**EXCERPTED RECORDS:**

- - - - - - -

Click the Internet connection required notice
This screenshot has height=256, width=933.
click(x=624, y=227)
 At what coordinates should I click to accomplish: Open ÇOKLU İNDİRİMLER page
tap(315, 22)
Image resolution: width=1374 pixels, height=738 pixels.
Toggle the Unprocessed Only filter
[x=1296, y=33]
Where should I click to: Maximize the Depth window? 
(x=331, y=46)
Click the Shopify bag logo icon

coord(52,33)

- - - - - - -

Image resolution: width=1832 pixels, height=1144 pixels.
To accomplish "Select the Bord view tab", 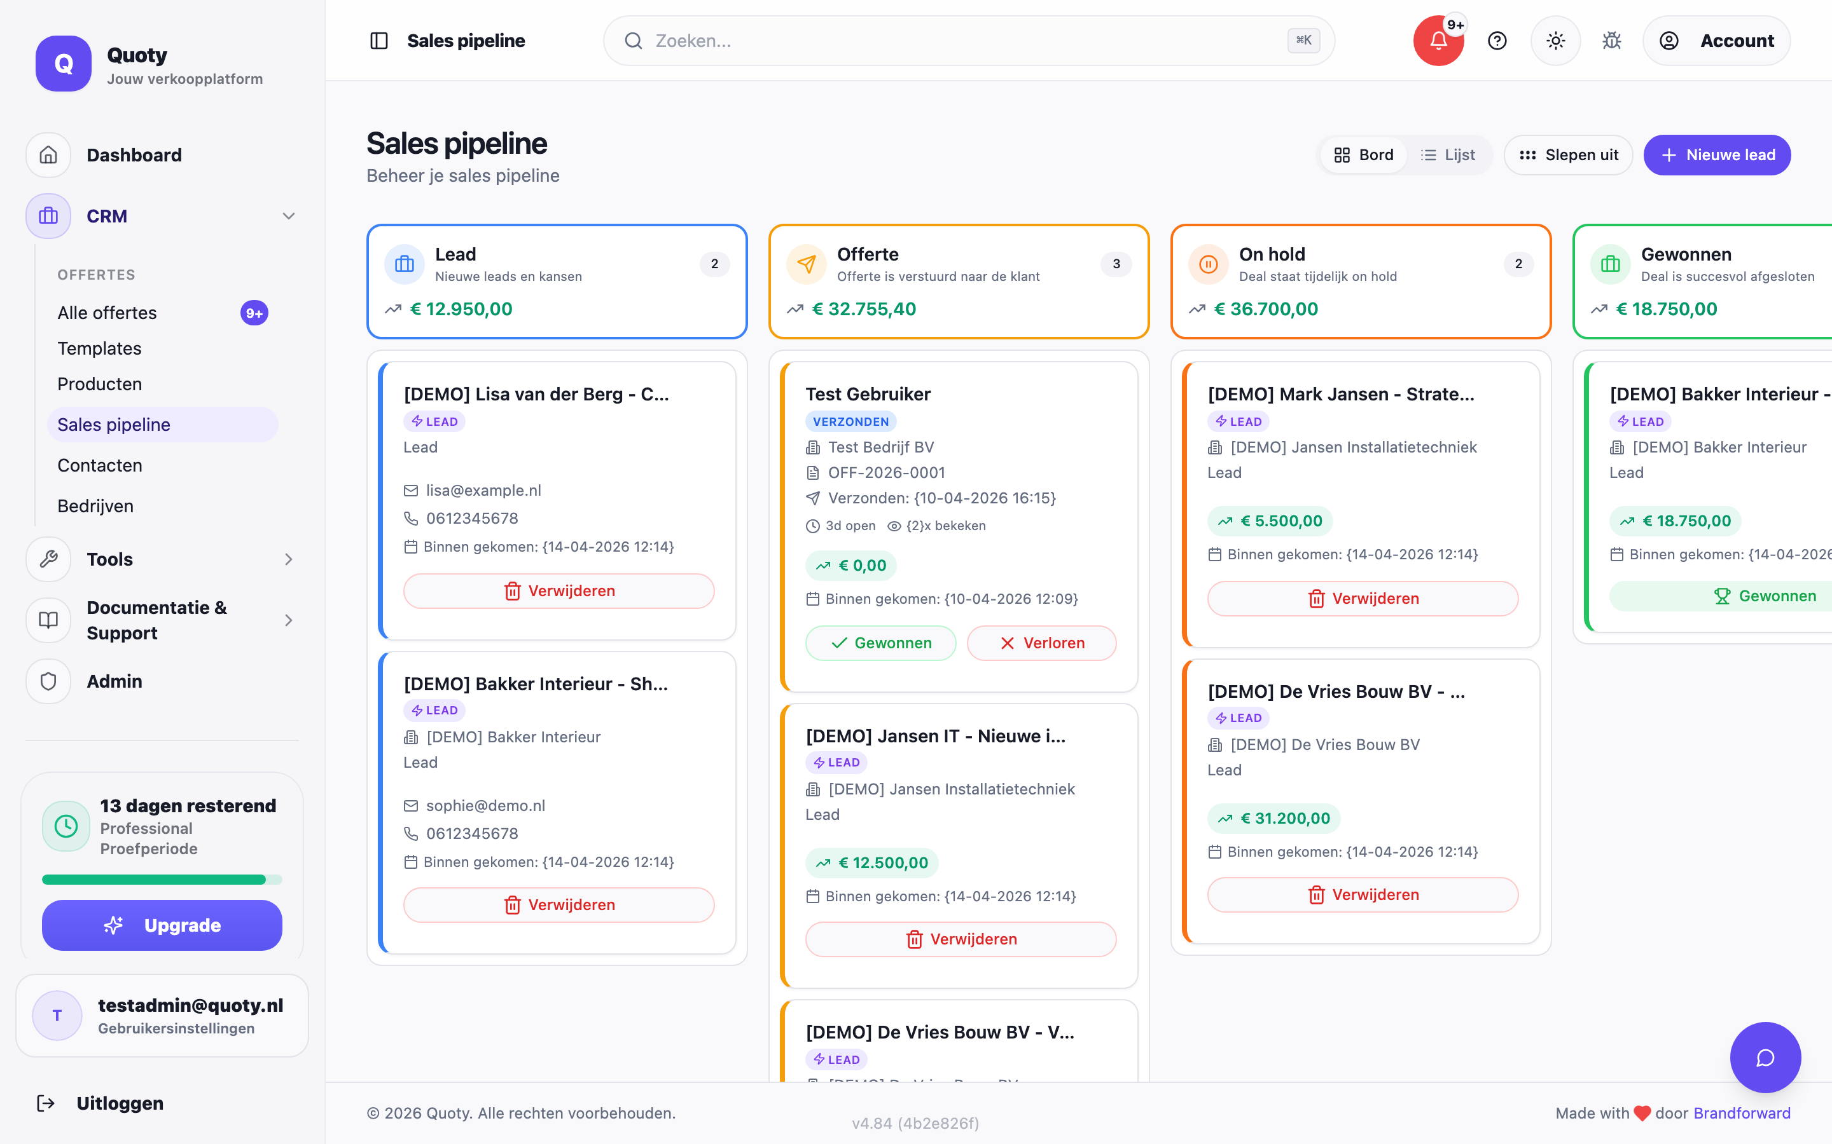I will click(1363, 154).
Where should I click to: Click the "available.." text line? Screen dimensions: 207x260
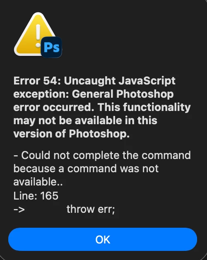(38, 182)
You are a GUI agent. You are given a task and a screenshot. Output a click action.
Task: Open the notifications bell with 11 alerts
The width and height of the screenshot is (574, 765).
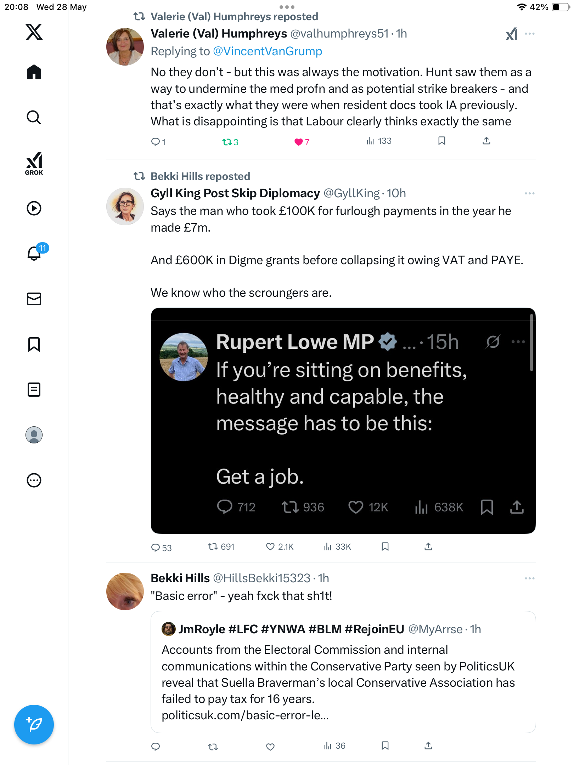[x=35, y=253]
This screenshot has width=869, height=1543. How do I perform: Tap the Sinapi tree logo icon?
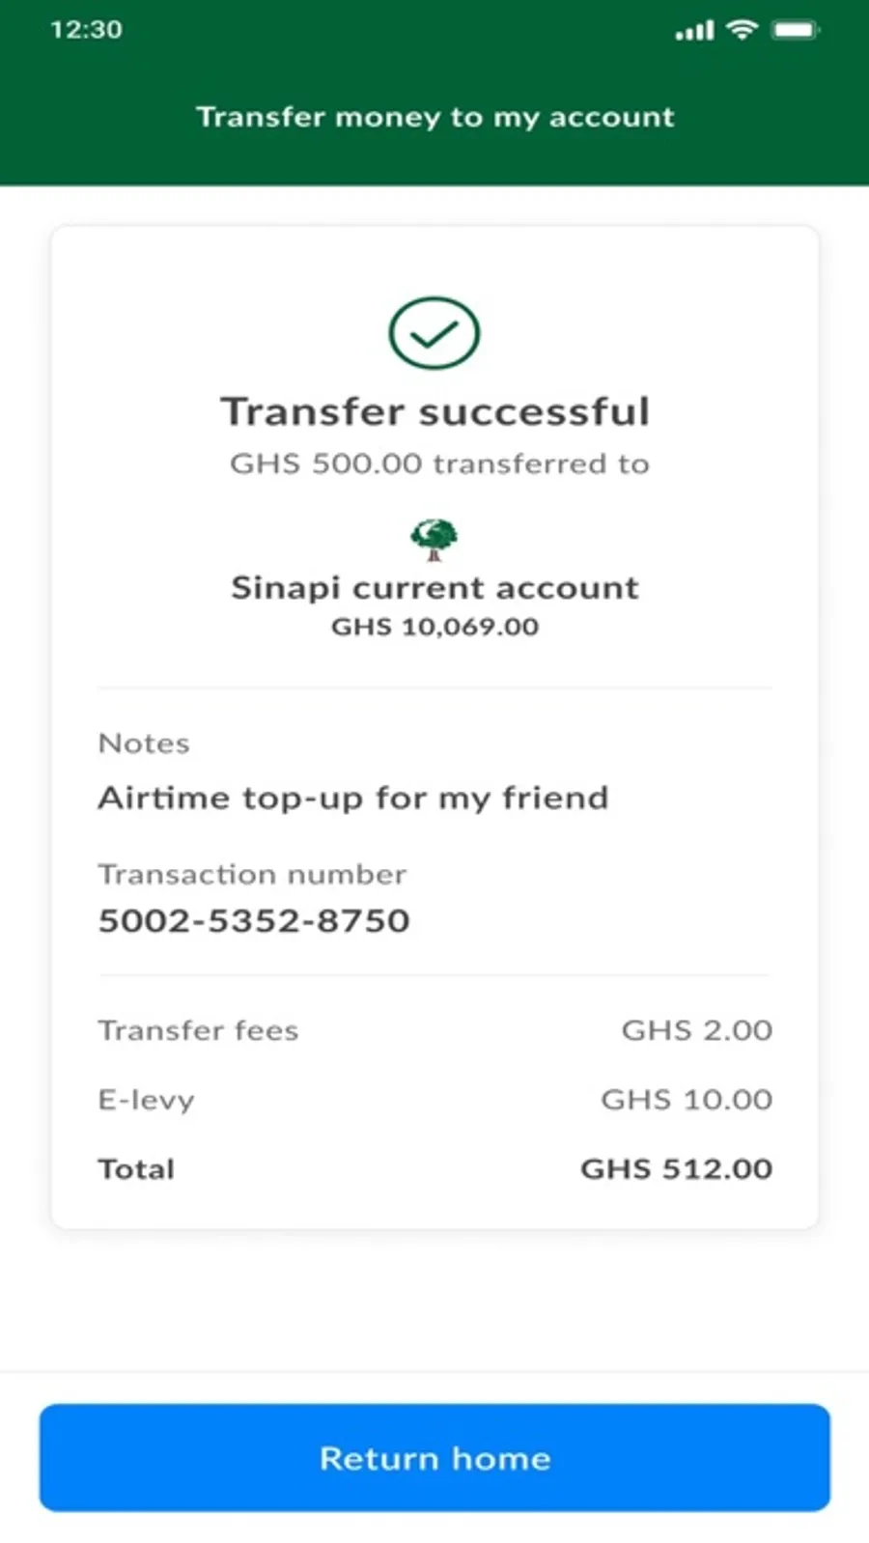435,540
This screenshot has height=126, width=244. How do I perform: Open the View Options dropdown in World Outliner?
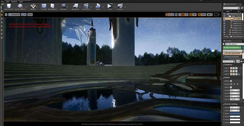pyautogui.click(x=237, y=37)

- - - - - - -

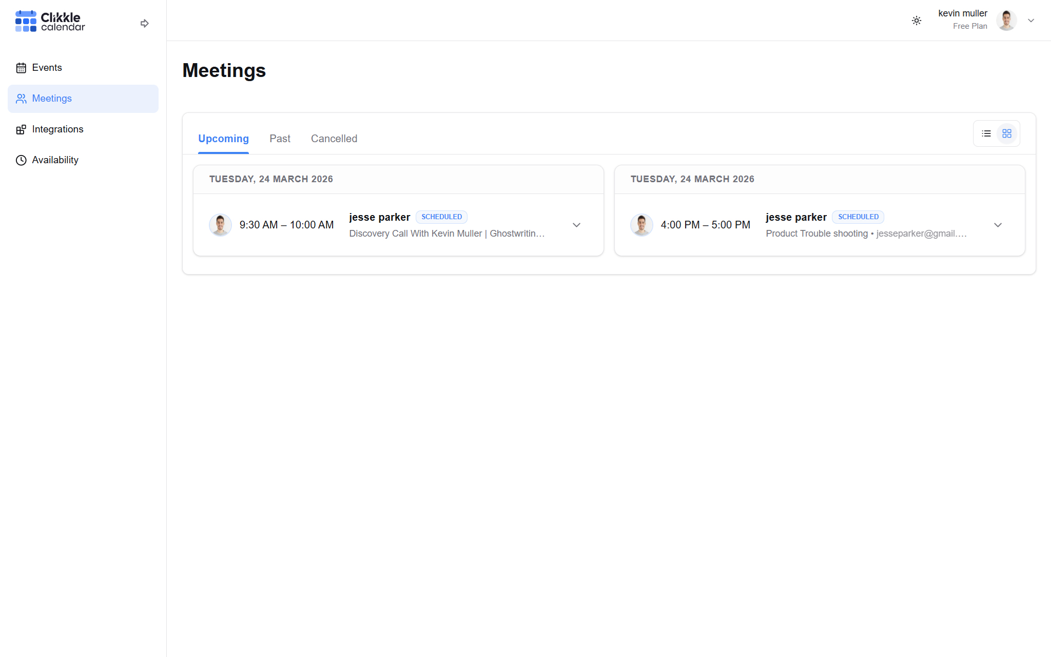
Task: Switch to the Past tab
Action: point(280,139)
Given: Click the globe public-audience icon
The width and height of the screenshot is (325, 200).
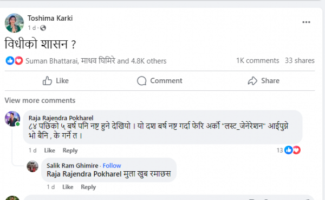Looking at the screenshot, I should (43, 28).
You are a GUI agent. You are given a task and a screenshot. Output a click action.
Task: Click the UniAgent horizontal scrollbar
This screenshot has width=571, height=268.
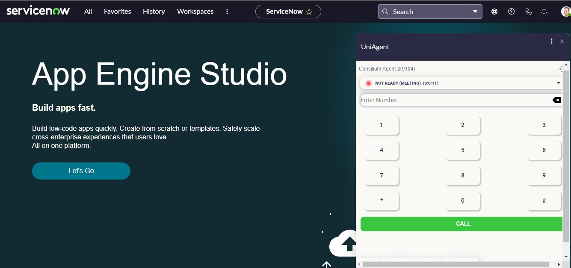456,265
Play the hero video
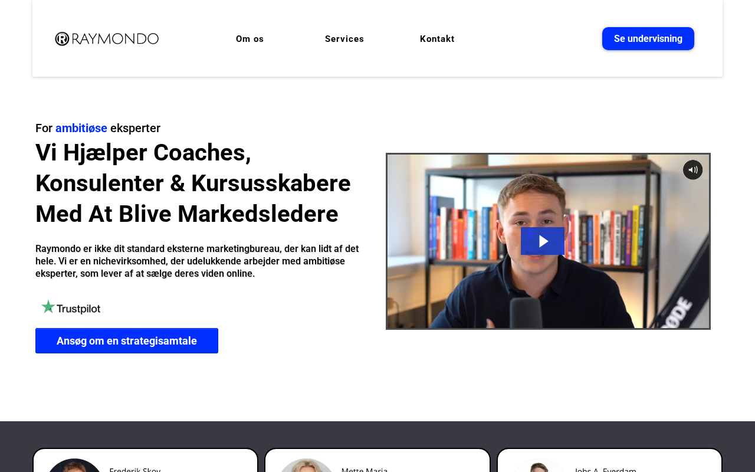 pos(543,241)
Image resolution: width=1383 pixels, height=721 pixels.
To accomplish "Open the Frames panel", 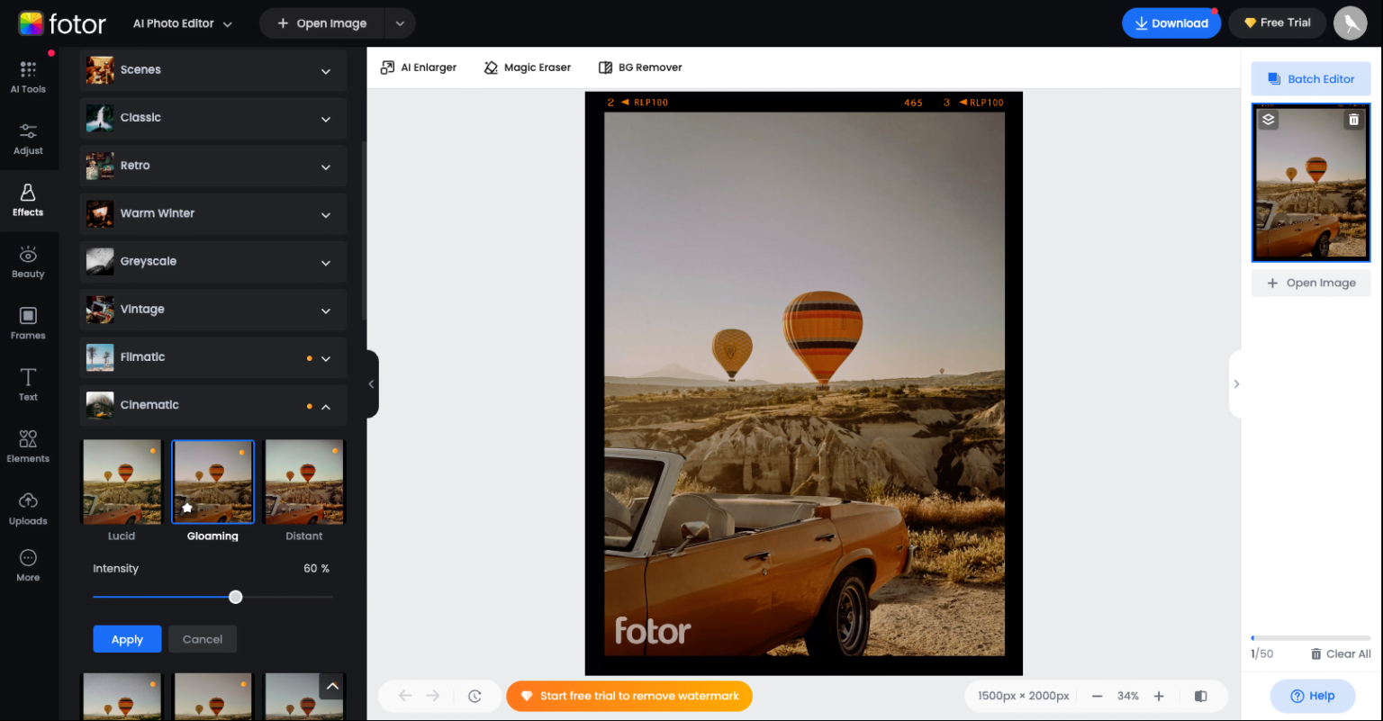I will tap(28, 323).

- - - - - - -

**EXERCISE INSTRUCTIONS:** Update the records from the line containing "Image resolution: width=1374" down through the line containing "coord(52,33)", changing "Depth" to "Layers" and leaving everything else as it is.

**WRITTEN REPLY:**
Image resolution: width=1374 pixels, height=738 pixels.
Toggle the Unprocessed Only filter
[x=1296, y=33]
Where should I click to: Maximize the Layers window? 
(x=331, y=46)
Click the Shopify bag logo icon

coord(52,33)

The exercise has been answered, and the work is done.